The Signal at a Glance
The Delaware Supreme Court confirmed SB 21’s safe harbor provisions are constitutionally valid and its retroactivity clause lawful, remanding Rutledge v. Clearway Energy Group to Chancery for first application of the new statutory framework.
The Deep Dive
The Signal
In Rutledge v. Clearway Energy Group, Appeal No. 248, 2025, the Delaware Supreme Court answered certified constitutional questions and upheld SB 21 in full. The unanimous opinion, written by Justice Gary F. Traynor, rejected two challenges: that SB 21’s safe harbors impermissibly restricted the Court of Chancery’s constitutional equitable jurisdiction, and that SB 21’s retroactivity provision stripped the plaintiff of a vested right.
Both arguments failed. The court held that SB 21 modifies the standards of fiduciary conduct: how violations are measured, proven, and remedied, without touching the Chancery’s jurisdictional authority to decide those questions. The retroactivity provision similarly survived because it altered procedural rules of decision, not substantive vested rights, and was incidental to a legitimate legislative purpose: preserving Delaware’s dominant position as the preferred jurisdiction for corporate formation.
The Evidence
Court: Delaware Supreme Court. Case: Rutledge v. Clearway Energy Group, Appeal No. 248, 2025. Opinion author: Justice Gary F. Traynor (unanimous). Decided: February 27, 2026.
The underlying transaction was a $117 million asset purchase (a wind energy project in Idaho) between a controlling LLC and the corporation it controlled. Plaintiff Thomas Drew Rutledge challenged the transaction, alleging the corporation overpaid. Pre-SB 21, the conflict required both an independent committee and a disinterested stockholder vote to cleanse it at the motion-to-dismiss stage. Post-SB 21, a non-cash-out transaction requires only one mechanism. Because the suit was filed after SB 21’s retroactivity date of February 17, 2025, the statute applied even though the underlying acts preceded it.

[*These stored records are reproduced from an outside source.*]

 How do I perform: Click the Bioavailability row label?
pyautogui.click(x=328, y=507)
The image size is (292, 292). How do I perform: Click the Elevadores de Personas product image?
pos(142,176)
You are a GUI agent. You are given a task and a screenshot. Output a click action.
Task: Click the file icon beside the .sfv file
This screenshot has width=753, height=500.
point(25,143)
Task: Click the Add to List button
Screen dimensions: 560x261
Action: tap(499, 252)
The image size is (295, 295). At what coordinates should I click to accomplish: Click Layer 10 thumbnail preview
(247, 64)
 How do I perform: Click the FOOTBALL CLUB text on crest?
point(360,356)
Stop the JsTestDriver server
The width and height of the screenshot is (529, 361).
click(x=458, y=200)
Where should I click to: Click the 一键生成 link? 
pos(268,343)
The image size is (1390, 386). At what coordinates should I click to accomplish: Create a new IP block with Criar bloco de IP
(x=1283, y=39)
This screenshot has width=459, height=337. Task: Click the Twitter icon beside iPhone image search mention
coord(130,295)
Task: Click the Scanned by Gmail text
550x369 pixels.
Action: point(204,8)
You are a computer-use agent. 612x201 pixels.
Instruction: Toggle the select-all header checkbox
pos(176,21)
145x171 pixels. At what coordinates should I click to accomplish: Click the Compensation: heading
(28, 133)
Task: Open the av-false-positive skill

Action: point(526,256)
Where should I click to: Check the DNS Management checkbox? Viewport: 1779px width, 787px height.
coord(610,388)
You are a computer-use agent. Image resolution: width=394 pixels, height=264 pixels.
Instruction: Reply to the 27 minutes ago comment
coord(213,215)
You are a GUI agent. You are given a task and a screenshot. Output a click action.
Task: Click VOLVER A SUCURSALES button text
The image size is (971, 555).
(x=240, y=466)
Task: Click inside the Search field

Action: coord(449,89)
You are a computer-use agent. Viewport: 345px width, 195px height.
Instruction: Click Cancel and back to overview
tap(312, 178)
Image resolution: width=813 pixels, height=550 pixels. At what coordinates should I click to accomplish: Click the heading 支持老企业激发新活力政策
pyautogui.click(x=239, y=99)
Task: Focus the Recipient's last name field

The Supreme Court confirmed that determination and remanded to Chancery. The controller will move to dismiss on SB 21 safe harbor grounds. The plaintiff will contest whether the committee satisfied the statute’s independence requirements. The Chancery’s ruling will be the first authoritative interpretation of what SB 21’s cleansing standards demand in practice.
The Strategic Implication
Defensive Risk. Boards with controlling stockholder relationships are now operating under a statutory framework whose application has never been tested at the merits stage. SB 21 permits cleansing of most conflicted-controller transactions with either an independent committee or a disinterested stockholder vote, but the independence criteria in the statute differ in material ways from the judicially developed MFW standard. A committee that would have satisfied MFW may not satisfy SB 21’s statutory text. Boards that assumed prior practice was sufficient should commission a gap analysis before the first Chancery interpretation arrives and resets expectations.
Offensive Advantage. The constitutional cloud has cleared. Controllers and their boards can now structure non-cash-out transactions with confidence that a properly constituted committee (without a stockholder vote) will satisfy the safe harbor. That single-mechanism path was unavailable under pre-SB 21 doctrine for conflicted-controller transactions. Strategic asset transfers, intercompany financings, and related-party restructurings that were deferred pending the constitutional outcome can now be advanced with significantly reduced litigation exposure. The window to move is open; the first wave of Chancery interpretations will begin to close it.
Tone at the Top
Delaware’s legislature enacted SB 21 to stabilize the corporate governance environment after a period of plaintiff-favorable decisions; the Supreme Court has now confirmed the legislature had that authority. What follows is not stability but a new phase of active doctrine-making, as the Court of Chancery applies unfamiliar statutory language to real transactions for the first time.